Open MPI logo

Open MPI Development Mailing List Archives

  |   Home   |   Support   |   FAQ   |   all Development mailing list

Subject: Re: [OMPI devel] [OMPI svn-full] svn:open-mpi r25270
From: Tim Mattox (timattox_at_[hidden])
Date: 2011-10-12 11:26:52


All,
If you wanted to speedup these routines for processors without __builtin_clz,
there are a variety of variations in C to implement clz efficiently.
See Hacker's Delight nlz (number of leading zeros):
http://www.hackersdelight.org/HDcode/nlz.c.txt

Or from my Ph.D. advisor's magic algorithm's page:
http://aggregate.org/MAGIC/#Leading%20Zero%20Count

And you can directly implement opal_next_poweroftwo()
with this:
http://aggregate.org/MAGIC/#Next%20Largest%20Power%20of%202

The Hacker's Delight webpage (and book) are fun to read for that
certain kind of person. :-)
http://www.hackersdelight.org/

On Tue, Oct 11, 2011 at 6:49 PM, <rusraink_at_[hidden]> wrote:
> Author: rusraink
> Date: 2011-10-11 18:49:01 EDT (Tue, 11 Oct 2011)
> New Revision: 25270
> URL: https://svn.open-mpi.org/trac/ompi/changeset/25270
>
> Log:
>  - Check, whether the compiler supports __builtin_clz (count leading
>   zeroes);
>   if so, use it for bit-operations like opal_cube_dim and opal_hibit.
>   Implement two versions of power-of-two.
>   In case of opal_next_poweroftwo, this reduces the average execution
>   time from 83 cycles to 4 cycles (Intel Nehalem, icc, -O2, inlining,
>   measured rdtsc, with loop over 2^27 values).
>   Numbers for other functions are similar (but of course heavily depend
>   on the usage, e.g. opal_hibit() with a start of 4 does not save
>   much).  The bsr instruction on AMD Opteron is also not as fast.
>
>  - Replace various places where the next power-of-two is computed.
>
>   Tested on Intel Nehalem Cluster with openib, compilers GNU-4.6.1 and
>   Intel-12.0.4 using mpi_testsuite -t "Collective" with 128 processes.
------------
## PROBLEM DETAILS
Write out everything in the mailing-list post from "The Hacker's Delight" down to "11 Oct 2011)", word for word.
------------
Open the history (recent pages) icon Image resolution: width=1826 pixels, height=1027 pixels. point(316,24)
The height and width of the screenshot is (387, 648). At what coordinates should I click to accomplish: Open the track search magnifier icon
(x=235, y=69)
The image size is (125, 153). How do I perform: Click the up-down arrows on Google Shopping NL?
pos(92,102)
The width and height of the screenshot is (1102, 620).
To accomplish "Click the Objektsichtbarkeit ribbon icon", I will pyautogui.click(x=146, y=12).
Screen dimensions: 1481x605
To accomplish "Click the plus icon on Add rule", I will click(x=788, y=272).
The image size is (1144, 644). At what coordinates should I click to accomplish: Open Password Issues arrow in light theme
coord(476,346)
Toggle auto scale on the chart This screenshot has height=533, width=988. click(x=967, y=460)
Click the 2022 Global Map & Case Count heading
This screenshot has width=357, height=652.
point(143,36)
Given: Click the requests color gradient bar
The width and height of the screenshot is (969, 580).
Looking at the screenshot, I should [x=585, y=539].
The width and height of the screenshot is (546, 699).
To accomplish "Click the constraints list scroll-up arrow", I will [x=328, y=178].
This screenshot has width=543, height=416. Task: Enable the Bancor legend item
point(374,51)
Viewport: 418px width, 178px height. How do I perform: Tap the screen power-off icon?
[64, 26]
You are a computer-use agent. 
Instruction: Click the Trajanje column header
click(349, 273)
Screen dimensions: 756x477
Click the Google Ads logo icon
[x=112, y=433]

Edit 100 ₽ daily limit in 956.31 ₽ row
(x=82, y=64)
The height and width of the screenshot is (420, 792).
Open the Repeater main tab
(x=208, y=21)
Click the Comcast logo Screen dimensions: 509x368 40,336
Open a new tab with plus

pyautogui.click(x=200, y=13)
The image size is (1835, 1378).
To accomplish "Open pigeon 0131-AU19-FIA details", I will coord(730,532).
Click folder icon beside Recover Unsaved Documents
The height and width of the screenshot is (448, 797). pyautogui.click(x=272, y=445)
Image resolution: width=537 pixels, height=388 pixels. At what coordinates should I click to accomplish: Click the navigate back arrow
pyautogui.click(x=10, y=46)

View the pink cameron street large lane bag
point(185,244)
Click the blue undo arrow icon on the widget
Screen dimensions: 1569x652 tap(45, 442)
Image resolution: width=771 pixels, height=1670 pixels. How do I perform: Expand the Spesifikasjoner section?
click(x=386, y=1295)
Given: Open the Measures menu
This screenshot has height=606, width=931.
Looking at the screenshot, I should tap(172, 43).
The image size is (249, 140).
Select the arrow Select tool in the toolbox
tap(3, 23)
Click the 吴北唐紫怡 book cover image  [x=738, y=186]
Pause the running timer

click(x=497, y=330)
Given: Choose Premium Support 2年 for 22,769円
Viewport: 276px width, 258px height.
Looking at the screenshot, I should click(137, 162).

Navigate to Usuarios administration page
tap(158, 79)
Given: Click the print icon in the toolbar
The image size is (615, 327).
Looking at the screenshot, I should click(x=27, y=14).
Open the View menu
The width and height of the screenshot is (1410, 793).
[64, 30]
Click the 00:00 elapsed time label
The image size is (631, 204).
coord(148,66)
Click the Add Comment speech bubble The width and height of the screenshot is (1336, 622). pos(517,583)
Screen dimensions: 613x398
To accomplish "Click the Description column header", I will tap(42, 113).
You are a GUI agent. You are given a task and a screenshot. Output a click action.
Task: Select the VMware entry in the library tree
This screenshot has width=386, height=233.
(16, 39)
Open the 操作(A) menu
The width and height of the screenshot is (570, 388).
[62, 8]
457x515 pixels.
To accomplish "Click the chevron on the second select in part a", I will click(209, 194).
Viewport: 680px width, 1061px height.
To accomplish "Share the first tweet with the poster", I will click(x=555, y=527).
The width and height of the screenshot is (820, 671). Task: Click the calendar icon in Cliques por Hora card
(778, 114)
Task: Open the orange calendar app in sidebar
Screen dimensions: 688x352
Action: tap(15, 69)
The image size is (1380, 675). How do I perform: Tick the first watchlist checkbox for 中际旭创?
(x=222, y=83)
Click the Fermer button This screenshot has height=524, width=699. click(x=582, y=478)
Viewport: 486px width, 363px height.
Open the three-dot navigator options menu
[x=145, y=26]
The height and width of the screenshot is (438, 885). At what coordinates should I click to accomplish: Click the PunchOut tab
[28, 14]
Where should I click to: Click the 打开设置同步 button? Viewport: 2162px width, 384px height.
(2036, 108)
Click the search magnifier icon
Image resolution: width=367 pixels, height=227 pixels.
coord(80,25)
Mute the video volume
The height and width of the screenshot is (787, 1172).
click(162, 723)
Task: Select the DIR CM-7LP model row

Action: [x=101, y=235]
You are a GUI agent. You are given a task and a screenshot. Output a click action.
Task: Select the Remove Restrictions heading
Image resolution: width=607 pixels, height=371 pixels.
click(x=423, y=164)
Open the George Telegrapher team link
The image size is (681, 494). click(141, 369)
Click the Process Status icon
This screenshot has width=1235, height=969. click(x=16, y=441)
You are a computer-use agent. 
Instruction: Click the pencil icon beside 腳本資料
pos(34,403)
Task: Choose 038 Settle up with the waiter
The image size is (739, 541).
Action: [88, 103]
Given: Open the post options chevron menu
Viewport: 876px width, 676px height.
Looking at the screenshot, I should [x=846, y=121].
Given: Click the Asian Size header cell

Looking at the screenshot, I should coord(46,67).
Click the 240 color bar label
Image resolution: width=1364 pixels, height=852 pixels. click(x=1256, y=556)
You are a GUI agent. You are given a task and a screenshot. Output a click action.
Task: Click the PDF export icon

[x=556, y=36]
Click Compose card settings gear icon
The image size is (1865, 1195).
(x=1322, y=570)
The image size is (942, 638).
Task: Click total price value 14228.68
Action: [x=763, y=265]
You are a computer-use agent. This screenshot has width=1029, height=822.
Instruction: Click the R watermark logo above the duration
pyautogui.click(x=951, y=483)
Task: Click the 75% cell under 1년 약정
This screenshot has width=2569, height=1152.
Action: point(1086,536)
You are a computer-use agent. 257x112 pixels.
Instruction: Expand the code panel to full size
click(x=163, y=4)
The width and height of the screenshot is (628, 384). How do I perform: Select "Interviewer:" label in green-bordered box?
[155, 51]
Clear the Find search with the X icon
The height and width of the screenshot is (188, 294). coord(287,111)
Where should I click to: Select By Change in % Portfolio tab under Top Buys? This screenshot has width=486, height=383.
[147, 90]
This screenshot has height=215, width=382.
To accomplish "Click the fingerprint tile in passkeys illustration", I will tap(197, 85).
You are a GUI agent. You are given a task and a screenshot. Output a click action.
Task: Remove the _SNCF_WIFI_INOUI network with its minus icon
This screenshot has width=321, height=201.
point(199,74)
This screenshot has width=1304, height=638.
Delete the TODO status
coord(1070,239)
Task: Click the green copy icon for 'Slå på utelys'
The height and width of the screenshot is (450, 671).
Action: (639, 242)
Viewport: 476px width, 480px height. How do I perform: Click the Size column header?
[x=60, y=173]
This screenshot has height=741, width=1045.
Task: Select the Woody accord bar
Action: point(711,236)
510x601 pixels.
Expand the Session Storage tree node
------------
## TASK RESPONSE
The Hacker's Delight webpage (and book) are fun to read for that
certain kind of person. :-)
http://www.hackersdelight.org/

On Tue, Oct 11, 2011 at 6:49 PM, <rusraink_at_[hidden]> wrote:
> Author: rusraink
> Date: 2011-10-11 18:49:01 EDT (Tue, 11 Oct 2011)